Elsa ha imparato una grande lezione, la forza del suo potere vitale e creativo, ma non ha imparato che crogiolarsi nella solitudine e nascondersi al mondo non è la strada giusta per dare valore e rilievo alla sua bella personalità.

E qui, interviene Anna. Cosa rappresenta Anna per la mente di una persona depressa? Anna è il vitalismo fatta persona, è fiduciosa, istintiva, onesta, si appassiona di tutto ed è pronta anche a innamorarsi, poiché ha superato da un pezzo e brillantemente la fase di accettazione di sè stessa. Ora, lasciamo perdere che all’inizio prende una cantonata in amore. Questa è la fabia. Alla fine, è proprio Anna che si innamora e corona un sogno sentimentale, l’incontro col prossimo per eccellenza. Ma sappiamo che è Elsa il vero cuore della storia ed è per questo che sostenevo all’inizio che Frozen non è una storia d’amore. Elsa non ha alcun interesse nell’amore. Non può averne perché ancora non sa nemmeno chi è e come si faccia a vivere. Per cui chi ha detto che per una volta c’è una principessa che si salva da sola o grazie alla sorella, ma non grazie all’amore romantico, non ha colto che qui non c’era quel tipo di storia in ballo. Elsa non si deve salvare. Elsa si deve amare. Cosa che non le hanno insegnato a fare sin da bambina. Anna è sicuramente uno dei motivi per cui riesce a uscire dal castello, nonostante gli sforzi, perché Anna rappresenta (secondo me) non tanto la sorella, quindi la famiglia, quanto proprio la sua parte interiore vitalistica, che lei credeva morta (infatti Anna alla fine del cartone sembra morta… e invece si risveglia). Elsa e Anna sono i due volti dell’essere umano, portati all’estremo.

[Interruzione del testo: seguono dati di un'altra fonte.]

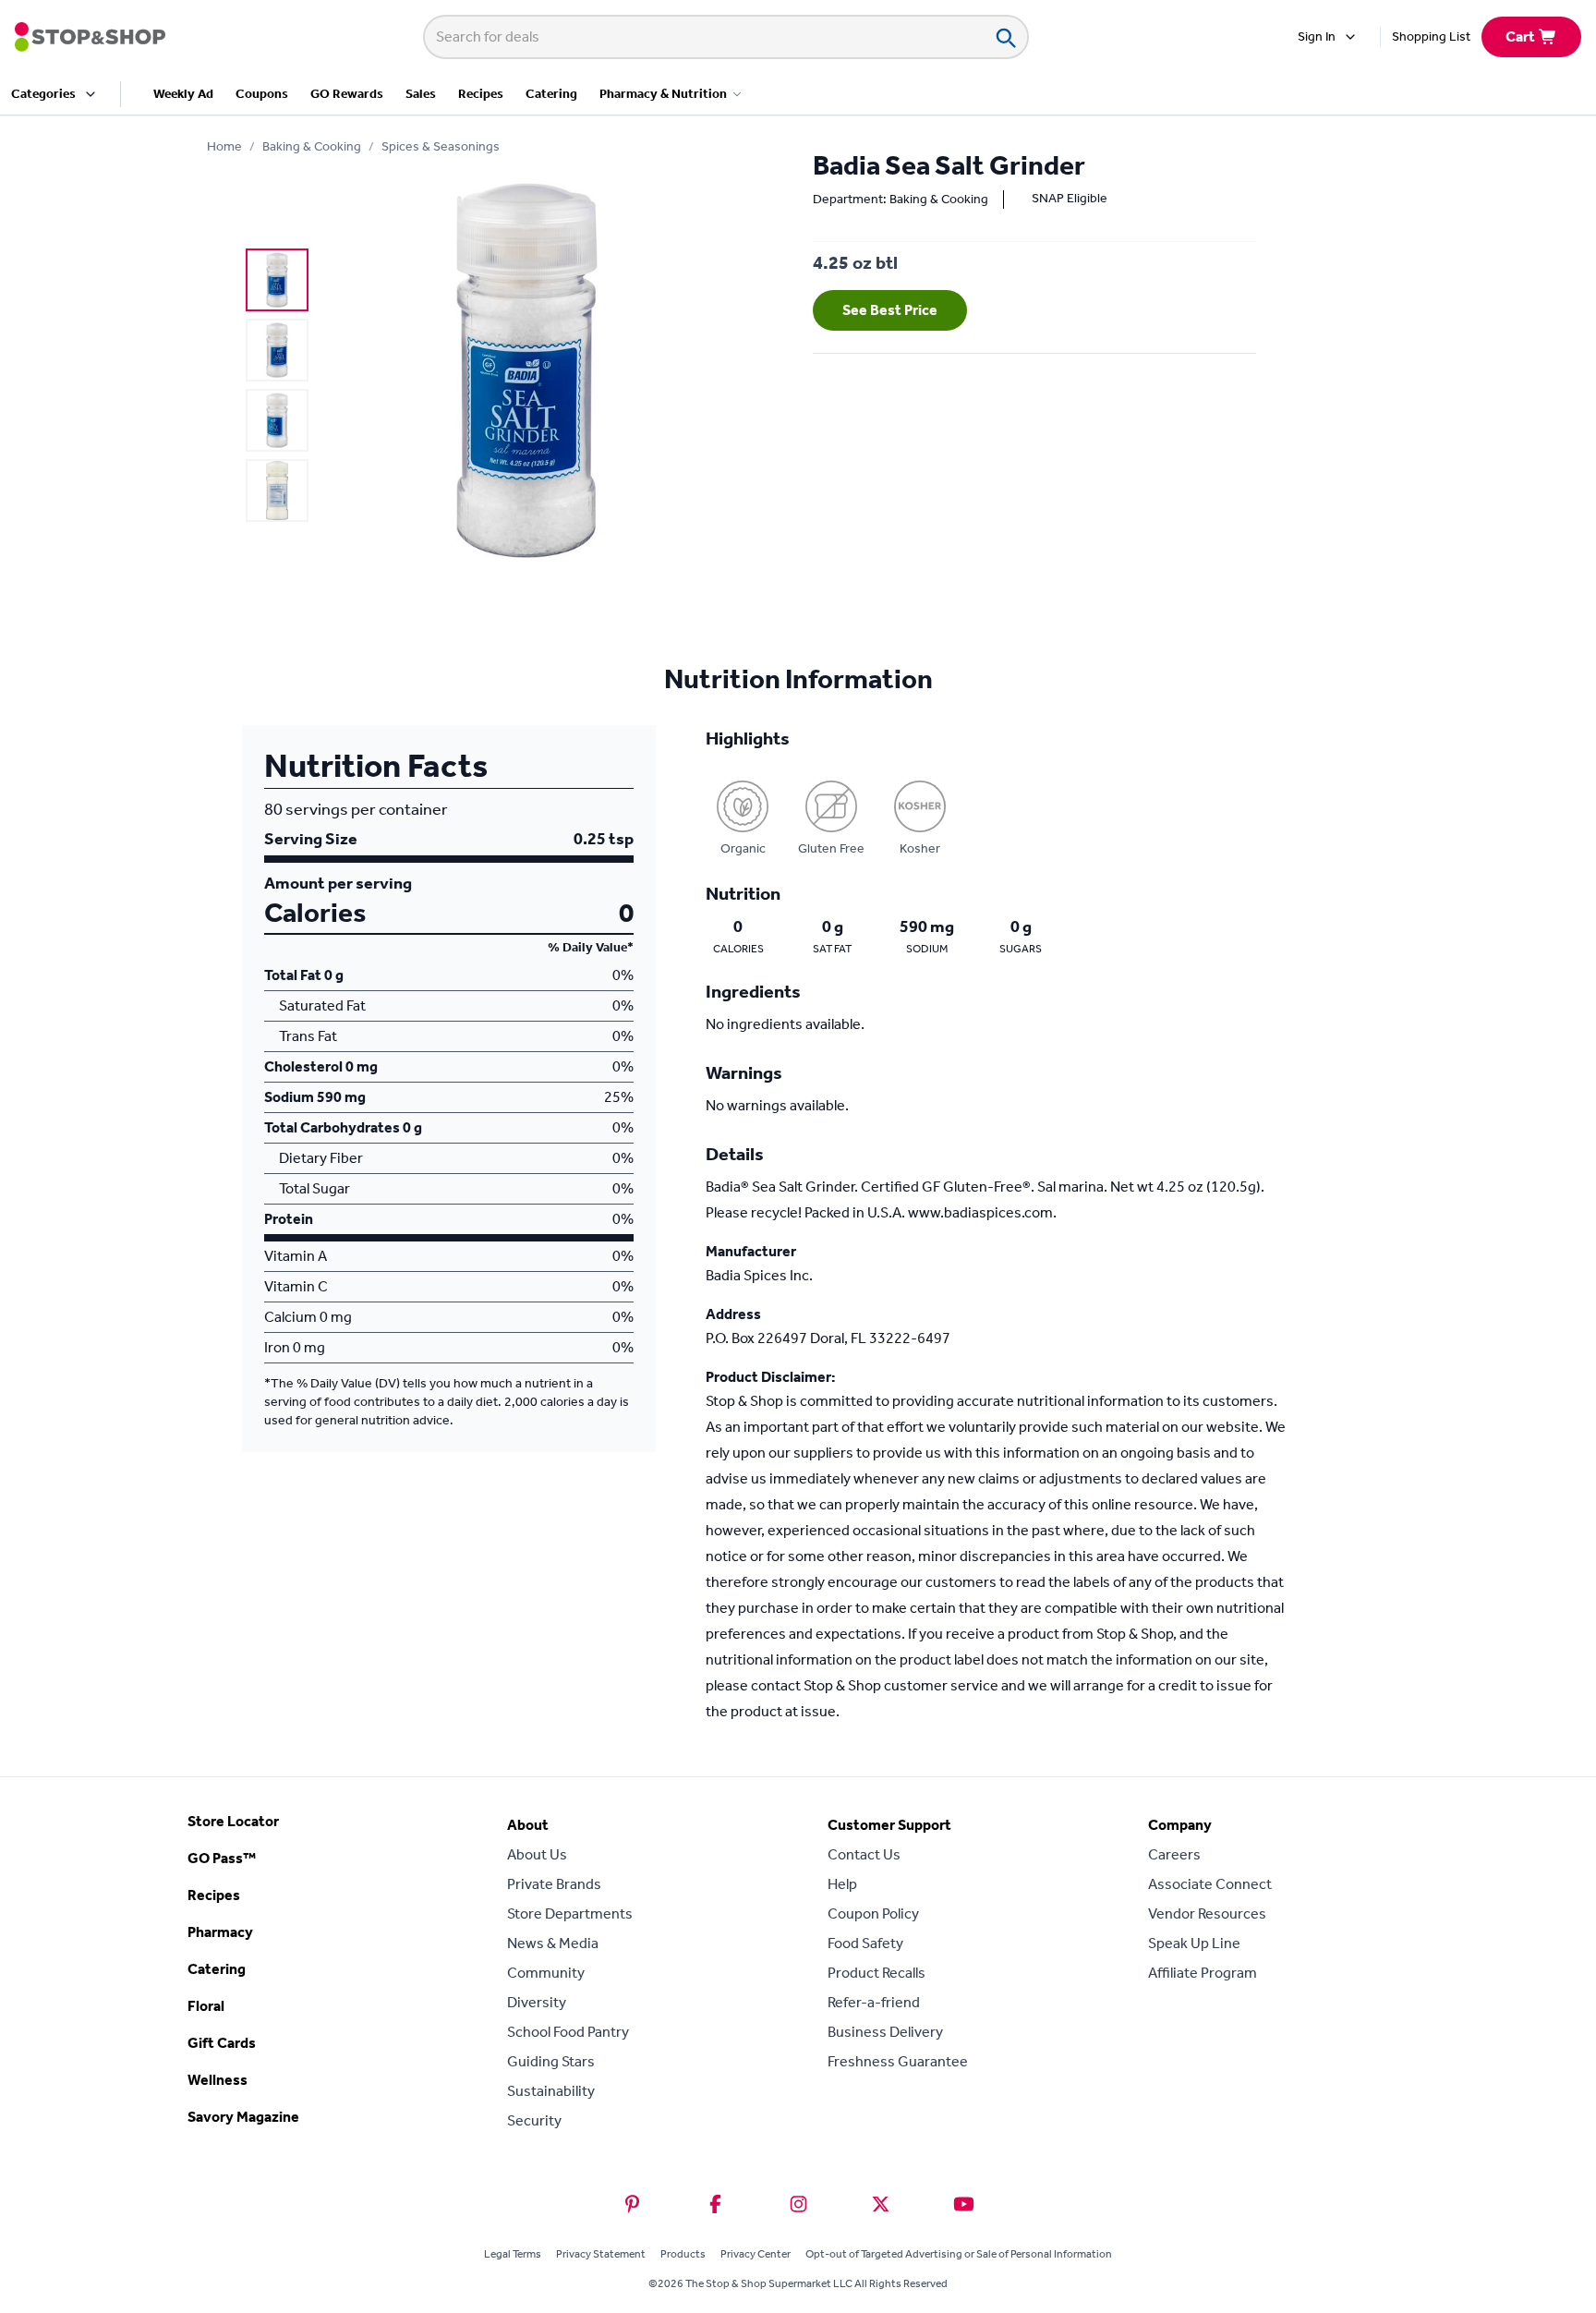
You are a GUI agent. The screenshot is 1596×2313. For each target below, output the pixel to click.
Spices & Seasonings (440, 146)
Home (224, 146)
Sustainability (551, 2091)
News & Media (552, 1943)
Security (534, 2120)
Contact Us (864, 1854)
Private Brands (554, 1884)
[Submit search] (1005, 36)
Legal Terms (512, 2253)
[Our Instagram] (798, 2204)
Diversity (536, 2002)
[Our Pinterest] (632, 2204)
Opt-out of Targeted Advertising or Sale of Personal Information (958, 2253)
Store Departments (570, 1913)
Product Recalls (876, 1972)
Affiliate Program (1202, 1972)
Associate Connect (1210, 1884)
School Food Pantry (568, 2032)
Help (842, 1884)
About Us (537, 1854)
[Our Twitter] (881, 2204)
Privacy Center (755, 2253)
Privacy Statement (601, 2253)
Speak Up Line (1194, 1943)
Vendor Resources (1207, 1913)
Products (683, 2253)
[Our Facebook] (715, 2204)
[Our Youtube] (964, 2204)
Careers (1174, 1854)
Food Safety (865, 1943)
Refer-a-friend (874, 2002)
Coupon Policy (873, 1913)
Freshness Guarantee (898, 2061)
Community (546, 1972)
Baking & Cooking (311, 146)
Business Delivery (885, 2032)
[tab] (277, 279)
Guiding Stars (551, 2061)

Elsa si salva da sola, decidendo di dare spazio alla sua parte vitalistica, decidendo di salvarla dal gelo e dal ghiaccio, dalla solitudine e dalle vette inaccessibili della montagna. Nella realtà, il percorso di un depresso è molto più complesso e non sempre vi è un finale così facile come quello delle fiabe, ma il bello di Frozen è anche questo, cioè che vi sia in fondo un lieto fine in cui credere.